> [GOAL OF THE EXERCISE]: Using the material below, print the line that contains "Enquête (589, 148)", the line that contains "About Us (722, 65)", and every line in between, exactly and nothing else.

> [SOURCE MATERIAL]:
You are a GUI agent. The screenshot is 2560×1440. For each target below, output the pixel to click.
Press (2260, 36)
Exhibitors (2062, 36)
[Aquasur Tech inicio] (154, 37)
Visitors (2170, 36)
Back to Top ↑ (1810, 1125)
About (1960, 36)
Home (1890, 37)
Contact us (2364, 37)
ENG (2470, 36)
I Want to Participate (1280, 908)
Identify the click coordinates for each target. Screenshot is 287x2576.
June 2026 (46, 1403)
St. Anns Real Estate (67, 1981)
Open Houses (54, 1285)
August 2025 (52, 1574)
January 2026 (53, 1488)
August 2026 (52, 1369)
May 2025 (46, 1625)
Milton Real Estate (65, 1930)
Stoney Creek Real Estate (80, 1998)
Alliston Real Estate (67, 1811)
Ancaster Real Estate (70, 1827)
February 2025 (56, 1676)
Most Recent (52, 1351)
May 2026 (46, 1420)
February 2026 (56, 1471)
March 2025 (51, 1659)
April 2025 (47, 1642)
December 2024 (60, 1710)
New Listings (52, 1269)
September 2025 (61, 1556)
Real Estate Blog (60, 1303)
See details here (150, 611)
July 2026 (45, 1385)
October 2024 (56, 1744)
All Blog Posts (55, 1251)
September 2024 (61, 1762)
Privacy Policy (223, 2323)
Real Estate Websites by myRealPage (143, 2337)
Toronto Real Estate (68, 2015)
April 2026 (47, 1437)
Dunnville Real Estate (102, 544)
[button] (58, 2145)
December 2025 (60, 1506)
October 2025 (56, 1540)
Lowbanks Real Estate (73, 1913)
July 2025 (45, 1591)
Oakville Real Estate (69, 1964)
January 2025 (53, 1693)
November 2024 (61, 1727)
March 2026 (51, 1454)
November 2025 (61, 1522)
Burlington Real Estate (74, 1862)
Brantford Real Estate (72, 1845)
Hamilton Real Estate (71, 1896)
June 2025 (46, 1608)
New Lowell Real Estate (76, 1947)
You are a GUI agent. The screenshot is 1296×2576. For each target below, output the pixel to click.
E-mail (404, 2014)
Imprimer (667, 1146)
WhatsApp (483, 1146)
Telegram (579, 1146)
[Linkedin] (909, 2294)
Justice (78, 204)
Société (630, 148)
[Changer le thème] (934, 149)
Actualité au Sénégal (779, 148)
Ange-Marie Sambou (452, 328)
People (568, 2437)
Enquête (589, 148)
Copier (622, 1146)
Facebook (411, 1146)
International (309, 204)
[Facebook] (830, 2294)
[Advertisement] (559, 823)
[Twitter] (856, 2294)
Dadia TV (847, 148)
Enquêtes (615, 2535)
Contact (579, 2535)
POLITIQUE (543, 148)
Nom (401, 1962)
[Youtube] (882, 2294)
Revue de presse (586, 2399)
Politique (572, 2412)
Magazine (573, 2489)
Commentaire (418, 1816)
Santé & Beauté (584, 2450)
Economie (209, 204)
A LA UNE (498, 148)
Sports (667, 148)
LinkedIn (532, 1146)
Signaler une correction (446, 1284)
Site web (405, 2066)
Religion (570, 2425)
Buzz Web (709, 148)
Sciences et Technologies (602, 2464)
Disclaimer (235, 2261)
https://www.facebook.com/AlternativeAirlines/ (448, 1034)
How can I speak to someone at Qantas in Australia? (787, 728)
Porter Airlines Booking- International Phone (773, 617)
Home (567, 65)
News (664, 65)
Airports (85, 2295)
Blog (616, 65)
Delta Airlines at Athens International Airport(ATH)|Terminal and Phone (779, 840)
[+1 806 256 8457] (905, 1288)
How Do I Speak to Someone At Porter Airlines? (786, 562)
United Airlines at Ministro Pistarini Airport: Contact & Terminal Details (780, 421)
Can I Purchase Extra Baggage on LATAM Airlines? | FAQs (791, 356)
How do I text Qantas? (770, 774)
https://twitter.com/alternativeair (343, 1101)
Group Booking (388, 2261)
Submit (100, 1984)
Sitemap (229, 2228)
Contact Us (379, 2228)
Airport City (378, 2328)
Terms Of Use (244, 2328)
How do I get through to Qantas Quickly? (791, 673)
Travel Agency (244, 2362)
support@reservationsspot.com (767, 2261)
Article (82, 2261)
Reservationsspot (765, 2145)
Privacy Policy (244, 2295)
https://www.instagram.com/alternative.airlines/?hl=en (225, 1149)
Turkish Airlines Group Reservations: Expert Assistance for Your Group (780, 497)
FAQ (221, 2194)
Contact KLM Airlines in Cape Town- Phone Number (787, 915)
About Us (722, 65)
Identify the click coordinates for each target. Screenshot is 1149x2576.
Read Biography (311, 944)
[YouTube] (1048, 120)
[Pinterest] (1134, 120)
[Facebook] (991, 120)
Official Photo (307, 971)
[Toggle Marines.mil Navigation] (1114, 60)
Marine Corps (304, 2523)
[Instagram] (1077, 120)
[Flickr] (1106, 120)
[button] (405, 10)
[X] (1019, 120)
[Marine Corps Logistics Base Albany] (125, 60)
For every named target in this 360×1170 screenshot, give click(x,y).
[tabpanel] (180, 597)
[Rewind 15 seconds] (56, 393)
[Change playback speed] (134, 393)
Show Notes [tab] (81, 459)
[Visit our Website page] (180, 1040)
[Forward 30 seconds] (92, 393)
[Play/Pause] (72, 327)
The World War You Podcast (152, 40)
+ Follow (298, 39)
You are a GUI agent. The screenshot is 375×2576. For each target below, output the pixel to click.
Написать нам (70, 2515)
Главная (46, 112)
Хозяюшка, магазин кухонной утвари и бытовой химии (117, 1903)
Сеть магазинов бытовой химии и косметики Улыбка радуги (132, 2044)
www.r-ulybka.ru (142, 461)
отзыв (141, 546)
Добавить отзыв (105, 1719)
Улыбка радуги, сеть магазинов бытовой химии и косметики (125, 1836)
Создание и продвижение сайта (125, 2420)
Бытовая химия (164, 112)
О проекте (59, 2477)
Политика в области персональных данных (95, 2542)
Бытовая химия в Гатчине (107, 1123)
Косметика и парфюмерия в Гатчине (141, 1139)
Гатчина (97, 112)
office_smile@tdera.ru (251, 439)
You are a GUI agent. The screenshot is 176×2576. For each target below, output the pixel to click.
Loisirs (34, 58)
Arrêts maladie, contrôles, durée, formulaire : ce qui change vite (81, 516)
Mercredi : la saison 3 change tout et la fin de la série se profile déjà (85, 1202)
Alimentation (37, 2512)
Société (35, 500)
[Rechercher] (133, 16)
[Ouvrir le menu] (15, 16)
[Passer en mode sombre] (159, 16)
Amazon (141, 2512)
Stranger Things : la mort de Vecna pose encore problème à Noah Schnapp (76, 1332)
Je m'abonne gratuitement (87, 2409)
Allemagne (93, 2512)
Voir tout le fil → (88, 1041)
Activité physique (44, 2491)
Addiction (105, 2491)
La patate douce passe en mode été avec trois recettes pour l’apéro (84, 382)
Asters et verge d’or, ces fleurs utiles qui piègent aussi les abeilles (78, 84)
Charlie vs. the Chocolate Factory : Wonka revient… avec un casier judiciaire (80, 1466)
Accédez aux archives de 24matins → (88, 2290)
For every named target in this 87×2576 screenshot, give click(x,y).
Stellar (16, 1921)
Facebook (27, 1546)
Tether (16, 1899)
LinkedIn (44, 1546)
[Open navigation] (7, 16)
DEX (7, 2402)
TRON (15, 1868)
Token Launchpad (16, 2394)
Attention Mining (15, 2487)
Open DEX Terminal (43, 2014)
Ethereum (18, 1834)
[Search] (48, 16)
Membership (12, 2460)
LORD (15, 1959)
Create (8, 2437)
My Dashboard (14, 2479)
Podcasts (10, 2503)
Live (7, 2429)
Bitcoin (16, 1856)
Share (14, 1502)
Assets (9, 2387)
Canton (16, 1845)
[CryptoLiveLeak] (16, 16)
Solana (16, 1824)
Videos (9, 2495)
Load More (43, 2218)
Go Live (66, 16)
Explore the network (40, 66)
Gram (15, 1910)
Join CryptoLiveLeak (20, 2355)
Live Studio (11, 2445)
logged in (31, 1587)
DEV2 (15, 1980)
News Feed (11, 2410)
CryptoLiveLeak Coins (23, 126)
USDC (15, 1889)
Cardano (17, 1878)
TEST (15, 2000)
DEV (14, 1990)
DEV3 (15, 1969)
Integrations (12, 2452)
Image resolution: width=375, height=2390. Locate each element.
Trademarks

> [REPLY TO THE EXERCISE]:
Enquête (589, 148)
Copier (622, 1146)
Facebook (411, 1146)
International (309, 204)
[Facebook] (830, 2294)
[Advertisement] (559, 823)
[Twitter] (856, 2294)
Dadia TV (847, 148)
Enquêtes (615, 2535)
Contact (579, 2535)
POLITIQUE (543, 148)
Nom (401, 1962)
[Youtube] (882, 2294)
Revue de presse (586, 2399)
Politique (572, 2412)
Magazine (573, 2489)
Commentaire (418, 1816)
Santé & Beauté (584, 2450)
Economie (209, 204)
A LA UNE (498, 148)
Sports (667, 148)
LinkedIn (532, 1146)
Signaler une correction (446, 1284)
Site web (405, 2066)
Religion (570, 2425)
Buzz Web (709, 148)
Sciences et Technologies (602, 2464)
Disclaimer (235, 2261)
https://www.facebook.com/AlternativeAirlines/ (448, 1034)
How can I speak to someone at Qantas in Australia? (787, 728)
Porter Airlines Booking- International Phone (773, 617)
Home (567, 65)
News (664, 65)
Airports (85, 2295)
Blog (616, 65)
Delta Airlines at Athens International Airport(ATH)|Terminal and Phone (779, 840)
[+1 806 256 8457] (905, 1288)
How Do I Speak to Someone At Porter Airlines? (786, 562)
United Airlines at Ministro Pistarini Airport: Contact & Terminal Details (780, 421)
Can I Purchase Extra Baggage on LATAM Airlines? | FAQs (791, 356)
How do I text Qantas? (770, 774)
https://twitter.com/alternativeair (343, 1101)
Group Booking (388, 2261)
Submit (100, 1984)
Sitemap (229, 2228)
Contact Us (379, 2228)
Airport City (378, 2328)
Terms Of Use (244, 2328)
How do I get through to Qantas Quickly? (791, 673)
Travel Agency (244, 2362)
support@reservationsspot.com (767, 2261)
Article (82, 2261)
Reservationsspot (765, 2145)
Privacy Policy (244, 2295)
https://www.instagram.com/alternative.airlines/?hl=en (225, 1149)
Turkish Airlines Group Reservations: Expert Assistance for Your Group (780, 497)
FAQ (221, 2194)
Contact KLM Airlines in Cape Town- Phone Number (787, 915)
About Us (722, 65)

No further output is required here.